Provincia, dieci proposte per la nuova sede

Al vaglio dell’ente le offerte ricevute in risposta a un bando di aprile scorso In ballo il Rotilio center, l’ex Reiss Romoli, palazzo Betti, e altri immobili
L’AQUILA. La Provincia, che a causa del terremoto ha avuto seriamente danneggiate gran parte delle sedi, a cominciare da quella principale di via San’Agostino dove si trovava la presidenza, nella scorsa primavera ha fatto un bando di gara al fine di ottenere delle proposte interessanti da valutare sulla nuova sede. Alla base di questa iniziativa c’è l’intento di diminuire le spese per gli affitti passivi che sono alte, visto che gli uffici sono tanti. Ma anche per razionalizzare l’attività visto che le sedi attuali, ovviamente provvisorie, sono molto lontane tra loro e questo non torna comodo agli utenti che sono disorientati. E nemmeno ai dipendenti che, per motivi di servizio, sono costretti a spostarsi percorrendo spesso decine di chilometri con spese a carico dell’ente visto che si tratta di movimenti per servizio.
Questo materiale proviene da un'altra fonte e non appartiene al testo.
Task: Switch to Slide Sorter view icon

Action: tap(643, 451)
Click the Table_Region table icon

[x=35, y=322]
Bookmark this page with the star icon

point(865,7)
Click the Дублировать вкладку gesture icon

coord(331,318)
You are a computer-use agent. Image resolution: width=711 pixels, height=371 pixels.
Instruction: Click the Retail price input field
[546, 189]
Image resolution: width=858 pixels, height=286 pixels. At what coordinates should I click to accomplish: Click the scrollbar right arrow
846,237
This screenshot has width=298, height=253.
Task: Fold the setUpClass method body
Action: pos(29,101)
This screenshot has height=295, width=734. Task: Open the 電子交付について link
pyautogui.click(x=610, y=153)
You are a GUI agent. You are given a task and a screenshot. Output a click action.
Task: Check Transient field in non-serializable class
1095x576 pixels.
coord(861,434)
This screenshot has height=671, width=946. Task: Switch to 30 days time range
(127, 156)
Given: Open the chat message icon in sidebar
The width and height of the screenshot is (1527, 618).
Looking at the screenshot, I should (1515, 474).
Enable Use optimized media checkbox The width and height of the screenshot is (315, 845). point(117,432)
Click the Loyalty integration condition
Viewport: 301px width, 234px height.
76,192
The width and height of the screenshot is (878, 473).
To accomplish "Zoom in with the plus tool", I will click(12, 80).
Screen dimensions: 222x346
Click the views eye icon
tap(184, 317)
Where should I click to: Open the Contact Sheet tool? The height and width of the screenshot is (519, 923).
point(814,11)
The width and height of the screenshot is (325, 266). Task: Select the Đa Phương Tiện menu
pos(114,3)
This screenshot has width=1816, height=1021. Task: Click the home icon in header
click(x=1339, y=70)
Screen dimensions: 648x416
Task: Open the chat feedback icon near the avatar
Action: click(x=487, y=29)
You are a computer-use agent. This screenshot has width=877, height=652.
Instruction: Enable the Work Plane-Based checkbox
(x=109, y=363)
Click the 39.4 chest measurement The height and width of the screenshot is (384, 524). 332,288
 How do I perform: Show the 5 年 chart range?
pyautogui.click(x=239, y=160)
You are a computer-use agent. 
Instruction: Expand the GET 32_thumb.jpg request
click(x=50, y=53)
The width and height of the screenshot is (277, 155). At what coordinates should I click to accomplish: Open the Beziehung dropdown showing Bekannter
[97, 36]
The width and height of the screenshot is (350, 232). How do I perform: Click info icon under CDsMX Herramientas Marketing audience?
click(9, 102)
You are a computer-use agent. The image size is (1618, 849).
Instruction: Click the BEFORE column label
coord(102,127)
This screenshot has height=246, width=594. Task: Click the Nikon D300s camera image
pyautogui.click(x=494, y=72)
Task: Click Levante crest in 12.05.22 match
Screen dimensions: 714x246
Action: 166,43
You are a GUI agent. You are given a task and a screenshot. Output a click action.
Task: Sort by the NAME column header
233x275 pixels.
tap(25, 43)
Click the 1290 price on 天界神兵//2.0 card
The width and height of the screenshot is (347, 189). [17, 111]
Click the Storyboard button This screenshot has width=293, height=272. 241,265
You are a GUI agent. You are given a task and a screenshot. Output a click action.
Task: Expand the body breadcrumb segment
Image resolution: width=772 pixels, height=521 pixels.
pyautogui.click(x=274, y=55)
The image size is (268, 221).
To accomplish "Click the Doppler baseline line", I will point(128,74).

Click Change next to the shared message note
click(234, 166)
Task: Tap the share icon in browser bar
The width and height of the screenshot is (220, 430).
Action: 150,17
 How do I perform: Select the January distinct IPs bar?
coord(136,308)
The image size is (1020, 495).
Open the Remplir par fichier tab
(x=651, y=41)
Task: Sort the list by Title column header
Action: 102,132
Al vaglio dell’ente, dunque, sono arrivate dieci proposte. Si tratta di palazzo Betti, che si trova in piazza Duomo, e che in passato, ha ospitato il Banco di Roma. Lì potrebbero trovare posto la sede del presidente e il Centro per l’impiego. Un’altra proposta è la sede dell’ex Reiss Romoli, a Coppito, l’unica che da sola potrebbe ospitare tutti gli uffici della Provincia visto che si estende su migliaia e migliaia di metri quadrati. C’è poi l’ex Inail in corso Federico II e l’ex Banca commerciale-Credito italiano, in corso Vittorio Emanuele. Tra le altre offerte ci sono il Rotilio center, oltre a un altro immobile di Rotilio, quello di via Avezzano, dove c’è anche la sede di Usra, (e pare sia uno tra quelli preferiti), e un altro edificio, sempre di Rotilio, in via Roma.
A questi si aggiunge un immobile nei pressi del cimitero, l’immobile “Steant” a Pile, mentre il Nucleo industriale ha proposto alcuni spazi dell’ex tribunale già ex caserma della Finanza nella frazione di Bazzano.
Ancora non è stata pubblicizzata alcuna scelta in tal senso tuttavia sono in corso lavori di adeguamento delle sedi già occupate dall’ente di via Rocco Carabba e via Saragat. Ma se l’intenzione è quella di potenziare quei due immobili verrebbe meno lo spirito del bando visto che sono edifici lontani tra loro e, dunque, non verrebbe meno il vagabondare degli utenti tra sedi diverse.
In relazione al bando di gara, alla fine dello scorso mese di giugno sono stati fatti dei sopralluoghi dal funzionario Gianni Pappalepore, nei siti ritenuti di interesse,e tutto è stato verbalizzato e consegnato al dirigente Tiziano Amorosi. La decisione, come detto, non è stata (stranamente) presa anche se nel bando si riferiva della necessità di dover agire con urgenza.